Job>
Please format the rows below as a Markdown table with two columns, Number and Line Text. Put each non-blank line in its own entry and skip blank lines.

Data provided>
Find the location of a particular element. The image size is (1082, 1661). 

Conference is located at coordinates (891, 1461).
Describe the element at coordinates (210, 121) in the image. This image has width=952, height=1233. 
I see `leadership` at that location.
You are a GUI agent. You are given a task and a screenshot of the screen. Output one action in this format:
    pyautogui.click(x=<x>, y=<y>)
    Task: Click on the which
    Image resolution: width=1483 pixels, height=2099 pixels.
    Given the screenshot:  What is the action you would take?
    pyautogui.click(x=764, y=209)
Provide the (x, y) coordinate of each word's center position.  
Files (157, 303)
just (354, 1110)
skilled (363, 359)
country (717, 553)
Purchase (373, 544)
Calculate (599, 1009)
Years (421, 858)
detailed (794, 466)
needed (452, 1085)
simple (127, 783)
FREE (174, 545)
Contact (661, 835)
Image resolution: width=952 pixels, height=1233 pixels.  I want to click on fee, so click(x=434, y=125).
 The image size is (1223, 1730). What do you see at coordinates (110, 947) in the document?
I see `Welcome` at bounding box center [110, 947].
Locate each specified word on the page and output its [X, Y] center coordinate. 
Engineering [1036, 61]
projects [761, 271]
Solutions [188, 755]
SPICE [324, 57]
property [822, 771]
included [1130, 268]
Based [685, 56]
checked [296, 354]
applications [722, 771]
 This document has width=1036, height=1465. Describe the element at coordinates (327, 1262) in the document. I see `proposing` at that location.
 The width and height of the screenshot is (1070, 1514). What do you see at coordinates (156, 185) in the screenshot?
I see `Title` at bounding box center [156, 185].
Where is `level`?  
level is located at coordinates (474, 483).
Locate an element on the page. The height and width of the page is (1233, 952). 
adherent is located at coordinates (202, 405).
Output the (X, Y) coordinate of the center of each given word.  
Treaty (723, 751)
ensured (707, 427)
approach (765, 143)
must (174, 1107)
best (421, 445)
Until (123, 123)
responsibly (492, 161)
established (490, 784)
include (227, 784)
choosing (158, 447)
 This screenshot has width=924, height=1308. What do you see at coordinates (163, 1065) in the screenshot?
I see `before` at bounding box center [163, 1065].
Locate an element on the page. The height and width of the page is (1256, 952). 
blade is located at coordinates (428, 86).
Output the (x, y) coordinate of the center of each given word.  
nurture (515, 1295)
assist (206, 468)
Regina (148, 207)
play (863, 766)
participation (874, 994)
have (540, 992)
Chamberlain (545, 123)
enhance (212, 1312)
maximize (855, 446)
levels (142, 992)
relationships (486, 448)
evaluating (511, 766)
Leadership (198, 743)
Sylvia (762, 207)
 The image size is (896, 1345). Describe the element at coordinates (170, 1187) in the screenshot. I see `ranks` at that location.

Result of the exercise>
| Number | Line Text |
|---|---|
| 1 | Find the location of a particular element. The image size is (1082, 1661).  |
| 2 | Conference is located at coordinates (891, 1461). |
| 3 | Describe the element at coordinates (210, 121) in the image. This image has width=952, height=1233.  |
| 4 | I see `leadership` at that location. |
| 5 | You are a GUI agent. You are given a task and a screenshot of the screen. Output one action in this format: |
| 6 |     pyautogui.click(x=<x>, y=<y>) |
| 7 |     Task: Click on the which |
| 8 |     Image resolution: width=1483 pixels, height=2099 pixels. |
| 9 |     Given the screenshot:  What is the action you would take? |
| 10 |     pyautogui.click(x=764, y=209) |
| 11 | Provide the (x, y) coordinate of each word's center position.   |
| 12 | Files (157, 303) |
| 13 | just (354, 1110) |
| 14 | skilled (363, 359) |
| 15 | country (717, 553) |
| 16 | Purchase (373, 544) |
| 17 | Calculate (599, 1009) |
| 18 | Years (421, 858) |
| 19 | detailed (794, 466) |
| 20 | needed (452, 1085) |
| 21 | simple (127, 783) |
| 22 | FREE (174, 545) |
| 23 | Contact (661, 835) |
| 24 | Image resolution: width=952 pixels, height=1233 pixels.  I want to click on fee, so click(x=434, y=125). |
| 25 |  The image size is (1223, 1730). What do you see at coordinates (110, 947) in the document? |
| 26 | I see `Welcome` at bounding box center [110, 947]. |
| 27 | Locate each specified word on the page and output its [X, Y] center coordinate.  |
| 28 | Engineering [1036, 61] |
| 29 | projects [761, 271] |
| 30 | Solutions [188, 755] |
| 31 | SPICE [324, 57] |
| 32 | property [822, 771] |
| 33 | included [1130, 268] |
| 34 | Based [685, 56] |
| 35 | checked [296, 354] |
| 36 | applications [722, 771] |
| 37 |  This document has width=1036, height=1465. Describe the element at coordinates (327, 1262) in the document. I see `proposing` at that location. |
| 38 |  The width and height of the screenshot is (1070, 1514). What do you see at coordinates (156, 185) in the screenshot? |
| 39 | I see `Title` at bounding box center [156, 185]. |
| 40 | Where is `level`?   |
| 41 | level is located at coordinates (474, 483). |
| 42 | Locate an element on the page. The height and width of the page is (1233, 952).  |
| 43 | adherent is located at coordinates (202, 405). |
| 44 | Output the (X, Y) coordinate of the center of each given word.   |
| 45 | Treaty (723, 751) |
| 46 | ensured (707, 427) |
| 47 | approach (765, 143) |
| 48 | must (174, 1107) |
| 49 | best (421, 445) |
| 50 | Until (123, 123) |
| 51 | responsibly (492, 161) |
| 52 | established (490, 784) |
| 53 | include (227, 784) |
| 54 | choosing (158, 447) |
| 55 |  This screenshot has width=924, height=1308. What do you see at coordinates (163, 1065) in the screenshot? |
| 56 | I see `before` at bounding box center [163, 1065]. |
| 57 | Locate an element on the page. The height and width of the page is (1256, 952).  |
| 58 | blade is located at coordinates (428, 86). |
| 59 | Output the (x, y) coordinate of the center of each given word.   |
| 60 | nurture (515, 1295) |
| 61 | assist (206, 468) |
| 62 | Regina (148, 207) |
| 63 | play (863, 766) |
| 64 | participation (874, 994) |
| 65 | have (540, 992) |
| 66 | Chamberlain (545, 123) |
| 67 | enhance (212, 1312) |
| 68 | maximize (855, 446) |
| 69 | levels (142, 992) |
| 70 | relationships (486, 448) |
| 71 | evaluating (511, 766) |
| 72 | Leadership (198, 743) |
| 73 | Sylvia (762, 207) |
| 74 |  The image size is (896, 1345). Describe the element at coordinates (170, 1187) in the screenshot. I see `ranks` at that location. |